A new generation is realising Morris’s importance and the true value of the handmade as opposed to the mass-produced – products which may have been manufactured in factories which have poor conditions for their workers, just as in Morris’s time. The vitally important issues of sustainability and ethics which Morris spoke out about remain of great concern.

Perhaps we need a modern day Morris those same values into today’s society.

Remembering his Contribution to Society

It is how Morris is remembered in the annals of time and history and his telling contribution to society that allow us to see what kind of man he was as Helen describes:

“Morris was a true polymath, multi-talented at all the crafts he chose to practice. He was full of energy, intelligent, well-read, a great orator and successful businessman while also being a kind and caring husband and father.”

Not content with creating a body of work that would inspire generations to come. He also worked tirelessly to help improve the lives of others. Something which should never be forgotten.

 Morris: Full of energy, intelligent, well-read, a great orator and successful businessman while also being a kind and caring husband and father.

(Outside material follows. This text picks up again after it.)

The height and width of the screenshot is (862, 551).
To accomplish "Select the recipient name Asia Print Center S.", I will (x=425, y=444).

He dedicated so much of his life to trying to change the system which we are born into and change society for the better, through Socialism and the attempt to improve the working and living conditions of Victorian workers.

“His contribution to society cannot be overestimated, and is found in so many facets, from continuing to influence politicians to his beautiful designs and improving our quality of life.” Helen says thoughtfully, as we are left to cherish his lifetime and legacy which thanks to the work of so many, continues to live in.